Pensioner Emilia Divilekova, also voting in the capital, said her son had left Slovakia dismayed with the “gang of mafia, thieves and murderers” ruling the country.
“He now lives 900 kilometers away from home and I would like him to be able to come back.”
Two parties were neck-and-neck in the final opinion polls — the left-wing Smer-SD of populist former premier Robert Fico and the centrist Progressive Slovakia of European Parliament vice-speaker Michal Simecka.
Both parties scored around 20 percent backing, which means the likely election winner will need help from smaller parties to form a majority coalition in the 150-seat parliament.

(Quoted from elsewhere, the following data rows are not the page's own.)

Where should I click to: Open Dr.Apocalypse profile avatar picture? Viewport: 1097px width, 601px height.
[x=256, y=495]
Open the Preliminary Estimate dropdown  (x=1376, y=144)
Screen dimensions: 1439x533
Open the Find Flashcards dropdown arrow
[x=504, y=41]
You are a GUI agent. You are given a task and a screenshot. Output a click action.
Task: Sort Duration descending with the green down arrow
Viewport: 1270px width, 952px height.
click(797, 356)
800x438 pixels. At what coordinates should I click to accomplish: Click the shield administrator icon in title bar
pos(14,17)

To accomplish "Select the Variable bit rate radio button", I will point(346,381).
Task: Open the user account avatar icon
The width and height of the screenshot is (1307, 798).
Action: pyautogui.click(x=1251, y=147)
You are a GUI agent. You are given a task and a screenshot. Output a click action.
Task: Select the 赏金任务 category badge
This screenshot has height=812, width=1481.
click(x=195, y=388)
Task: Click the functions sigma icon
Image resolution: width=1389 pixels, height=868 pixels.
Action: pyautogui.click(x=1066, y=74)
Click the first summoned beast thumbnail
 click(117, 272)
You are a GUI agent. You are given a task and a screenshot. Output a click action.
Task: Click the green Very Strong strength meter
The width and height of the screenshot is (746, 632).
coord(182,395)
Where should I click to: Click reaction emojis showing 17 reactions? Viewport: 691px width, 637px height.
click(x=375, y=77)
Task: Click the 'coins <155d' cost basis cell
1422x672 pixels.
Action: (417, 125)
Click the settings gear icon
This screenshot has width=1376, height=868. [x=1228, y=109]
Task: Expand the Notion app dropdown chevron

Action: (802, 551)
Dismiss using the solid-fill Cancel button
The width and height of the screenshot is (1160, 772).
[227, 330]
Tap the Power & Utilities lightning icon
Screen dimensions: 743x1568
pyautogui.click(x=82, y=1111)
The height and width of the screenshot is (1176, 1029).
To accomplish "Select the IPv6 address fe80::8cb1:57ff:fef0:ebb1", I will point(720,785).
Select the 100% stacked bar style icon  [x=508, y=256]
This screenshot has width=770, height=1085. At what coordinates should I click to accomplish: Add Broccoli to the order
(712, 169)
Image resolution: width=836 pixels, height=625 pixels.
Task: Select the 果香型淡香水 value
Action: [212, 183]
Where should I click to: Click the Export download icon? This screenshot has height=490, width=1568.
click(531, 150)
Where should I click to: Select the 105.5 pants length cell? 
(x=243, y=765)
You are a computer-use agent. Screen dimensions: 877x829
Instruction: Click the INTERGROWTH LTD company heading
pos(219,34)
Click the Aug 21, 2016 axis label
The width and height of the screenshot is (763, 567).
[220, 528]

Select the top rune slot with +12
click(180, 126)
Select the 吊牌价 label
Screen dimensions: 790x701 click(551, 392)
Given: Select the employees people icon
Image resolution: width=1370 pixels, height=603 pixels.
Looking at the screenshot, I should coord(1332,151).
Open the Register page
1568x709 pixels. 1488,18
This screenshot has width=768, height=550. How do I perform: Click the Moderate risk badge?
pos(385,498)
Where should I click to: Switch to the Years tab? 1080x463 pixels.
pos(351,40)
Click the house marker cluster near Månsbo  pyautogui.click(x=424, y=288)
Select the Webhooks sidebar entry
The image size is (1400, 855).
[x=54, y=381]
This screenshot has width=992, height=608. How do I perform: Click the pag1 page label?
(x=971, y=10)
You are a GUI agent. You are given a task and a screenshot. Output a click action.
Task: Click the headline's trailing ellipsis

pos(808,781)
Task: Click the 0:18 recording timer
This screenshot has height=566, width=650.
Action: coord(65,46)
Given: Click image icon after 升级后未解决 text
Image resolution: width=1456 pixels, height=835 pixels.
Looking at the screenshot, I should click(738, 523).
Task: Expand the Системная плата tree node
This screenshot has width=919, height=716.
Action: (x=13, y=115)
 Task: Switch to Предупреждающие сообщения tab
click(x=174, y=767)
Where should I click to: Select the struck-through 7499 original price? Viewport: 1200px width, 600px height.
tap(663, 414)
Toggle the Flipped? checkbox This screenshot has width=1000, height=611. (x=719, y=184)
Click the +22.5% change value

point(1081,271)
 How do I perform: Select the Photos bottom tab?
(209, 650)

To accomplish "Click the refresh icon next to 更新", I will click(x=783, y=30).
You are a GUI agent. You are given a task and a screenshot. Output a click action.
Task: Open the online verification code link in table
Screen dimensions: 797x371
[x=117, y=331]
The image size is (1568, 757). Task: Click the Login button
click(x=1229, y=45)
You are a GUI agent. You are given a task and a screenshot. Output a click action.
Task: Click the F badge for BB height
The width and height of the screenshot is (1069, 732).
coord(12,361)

The new government will replace a wobbly center-right coalition in power since 2020, which has seen three cabinets installed over the period.
In the heated election campaign involving several brawls between candidates, Fico has taken aim at the EU and NATO as well as the LGBTQ+ minority.
He has also rejected providing any further military aid to Ukraine, which has been battling a Russian invasion since February 2022.
Simecka has vowed to rid Slovakia of “the past”, referring to Fico’s three terms as prime minister in 2006-2010 and 2012-2018, and is urging Slovaks to “elect the future”.
“These elections, I think they are deciding about the future orientation of our country in foreign policy, defence and security policy, but also about… the future of democracy,” independent political analyst Grigorij Meseznikov told AFP.
Fear factor
The campaign was marked by disinformation affecting half of the nation, according to analyses.
Even during the two-day campaign moratorium ahead of the vote, Simecka was targeted by a fake video.
Slovakia emerged as an independent country in 1993, following a peaceful split with the Czech Republic after Czechoslovakia shed a totalitarian communist rule of four decades in 1989.
Slovak President Zuzana Caputova told AFP she would tap the election winner to form the next cabinet.
The choice of coalition partners is fairly broad, with 11 parties expected to win parliamentary seats.
Although many Slovak voters have experience with the Moscow-steered communist regime, many are expected to vote for populists like Fico who are vowing to stop military aid to Ukraine.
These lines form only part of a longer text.